The US had an undeniably strong position on PNR - it had a right to know who was entering its country. Yet the two required legal cover for the transfer to take place and the EU was insistent that, in the absence of firmer US privacy laws, it must have someone inspect the arrangements. Nevertheless, according to the draft agreement still waiting for ratification of member states, the oversight would only occur "periodically". One EU official said this would consist of just one half-term review and someone watching over the US implementation of the agreement. The EU is also sceptical about how binding the agreement would be on the US.
The EU won greater concessions over US use of data commandeered from Swift, even though it did not have a negotiating position and no power to hold the US to a formal agreement. Swift held records of EU financial transactions on US soil, thus the US had a right to access Swift's data. But US interests were sensitive to Swift - it could not afford to undermine the confidence of other firms who hold data on EU soil by failing to assure Swift's customers that the privacy of their financial transactions would not be violated. The question of industrial espionage had even been raised.
So the US took a unilateral position on Swift, but one that guarantees ongoing, independent EU oversight of all its subpoenas on the financial firm.
EU officials still had reservations about both deals. The Swift arrangement allows the US to share data requisitioned from Swift with third countries. The US has assured the EU that it will insist data is treated by third countries according to the principles of data protection. Yet there would be no binding arrangement over third countries that do not have data protection laws.
The European Data Protection Supervisor has expressed its reservations about the final details of the PNR arrangement.
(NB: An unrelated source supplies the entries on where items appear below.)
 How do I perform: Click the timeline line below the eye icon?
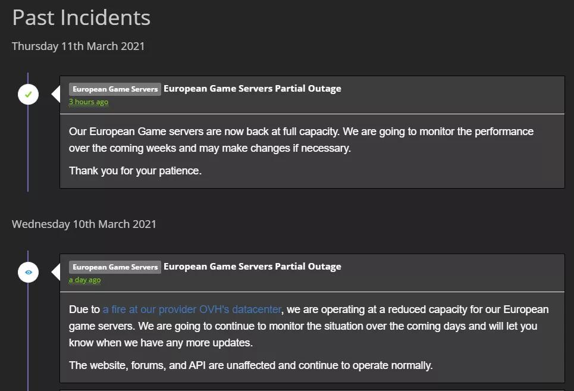tap(28, 333)
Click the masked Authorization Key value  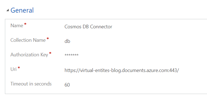(x=72, y=55)
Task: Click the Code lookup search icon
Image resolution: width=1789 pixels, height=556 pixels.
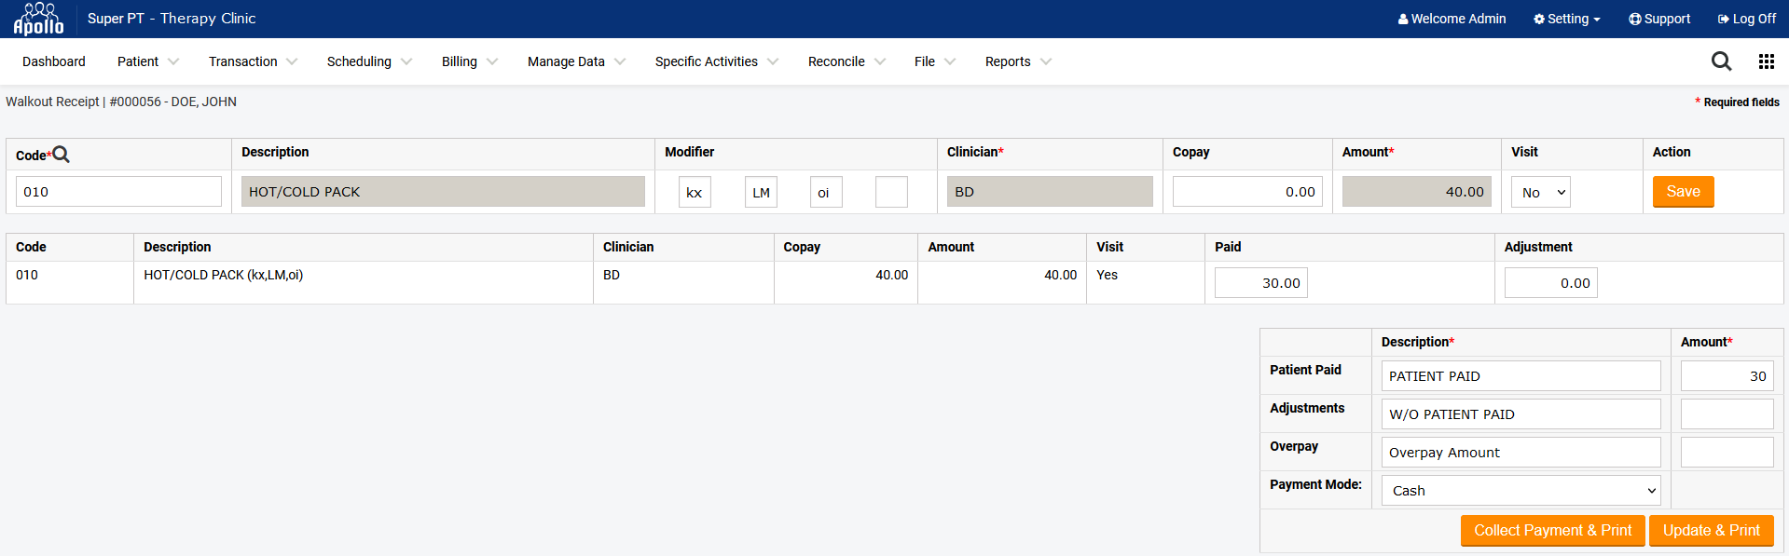Action: 62,155
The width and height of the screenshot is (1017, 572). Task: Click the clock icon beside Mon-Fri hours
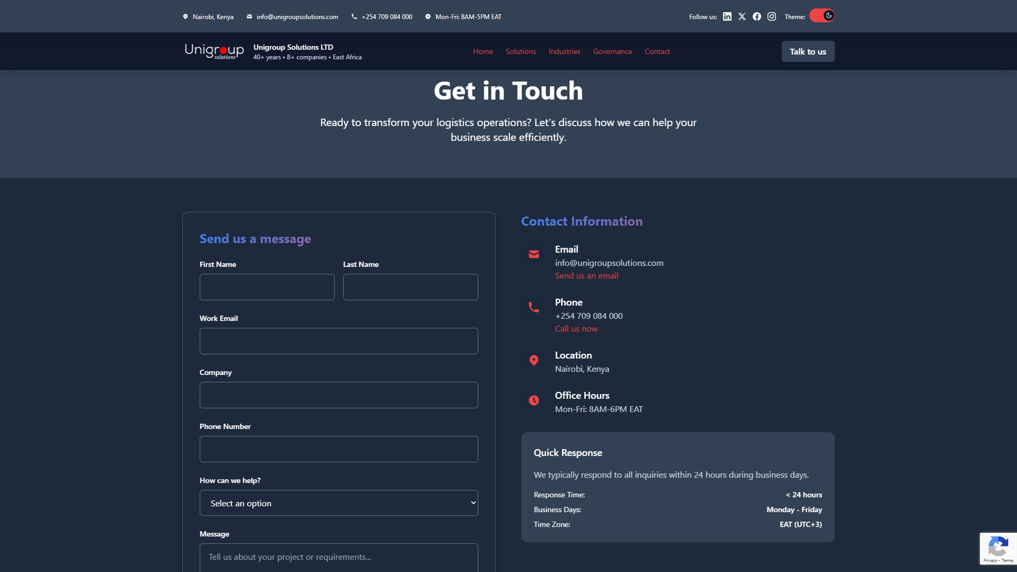pos(429,16)
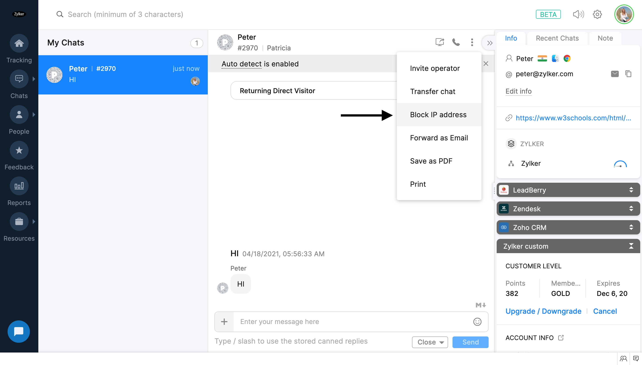Send email using the envelope icon

pos(615,74)
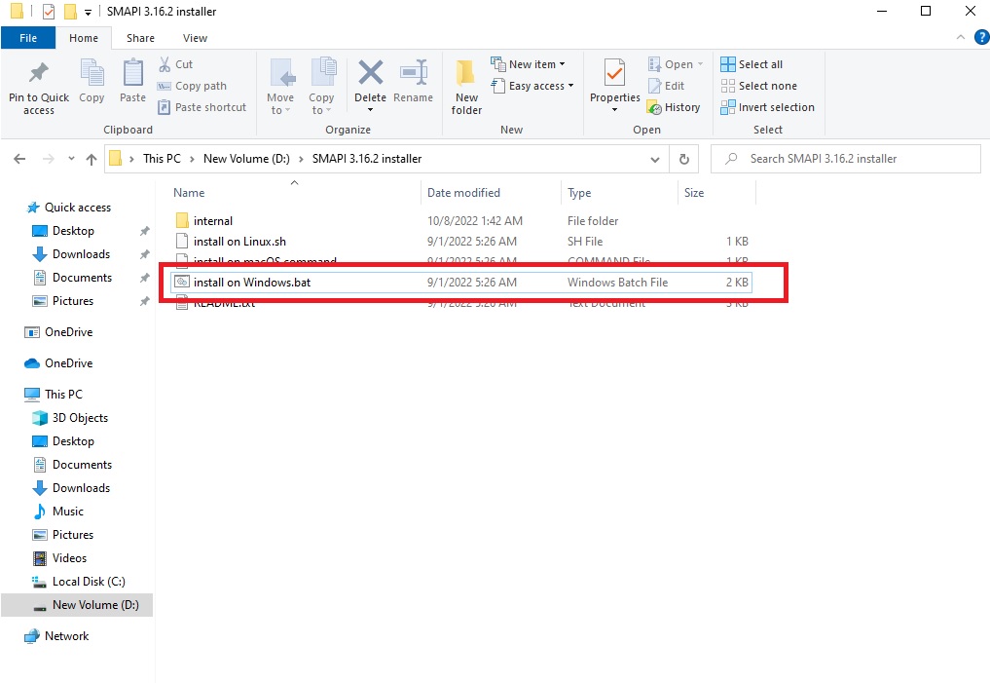
Task: Open Properties from the ribbon
Action: click(614, 75)
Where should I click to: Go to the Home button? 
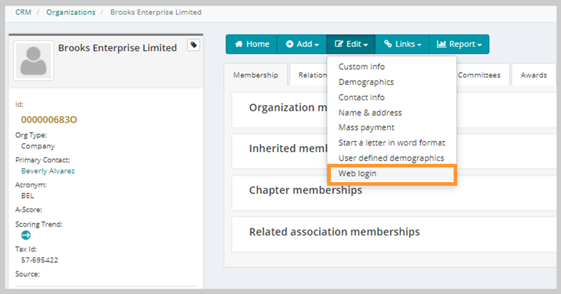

The US will retain data about European citizens for fifteen years. Even the EU's negotiating position of three and half years had been too long, it said. ®
How about telling me?
Perhaps the EU needs to impose a legal requirement that any time an EU institution hands personal data over to the US, it should also inform the subject of the data of what has been transferred. Stick in some weasel words that allow the US to apply to an EU court for a two-year delay on informing the subject on a case by case basis for the few times they might have a genuine need for it.
What a waste of time
As I read it these agreements don't amount to diddly squat.
OK, so in some token way there is EU oversight of what the US does with the data it's demanding - but what happens when the US just ignores it ? It's already got the data, it's not breaking any of it's own (non existant) data protection laws, so it can just tell the EU overseer just where to go !
The very fact that there's been all the hoo-har and these negotiations shows that there is a problem with the way the US handles personal data, and I don't see that changing one bit under this ineffectual agreement.
Thats total bollocks, arrest Lázaro Campos
That's spelt bollocks without the *.
Any person the US wanted watching, it should send the list to EU to monitor. If they're terrorists then we don't want them on the planes, if they're not, the US has no business putting them on a list.
SWIFT broke laws every side of the Atlantic, they broke laws in the US too. You want them to comply? Arrest Lázaro Campos, it's really that simple, you'd be amazed how much compliance you get when you arrest him. He lives in Belgium, his roots are in Spain, it's no problem, you issue a warrant, you pop down the road, with a bunch of police, you march him into the station, and bingo, suddenly SWIFT has a memory recall and remembers it as to comply with European law.
And guess what, every corp, that thinks they're bigger than the countries they operate in, will suddenly remember that they have to comply with the little province called Europe, remember that tiny little province with 350 million of the wealthiest consumers in the world? That one? Ahhh, now you remember!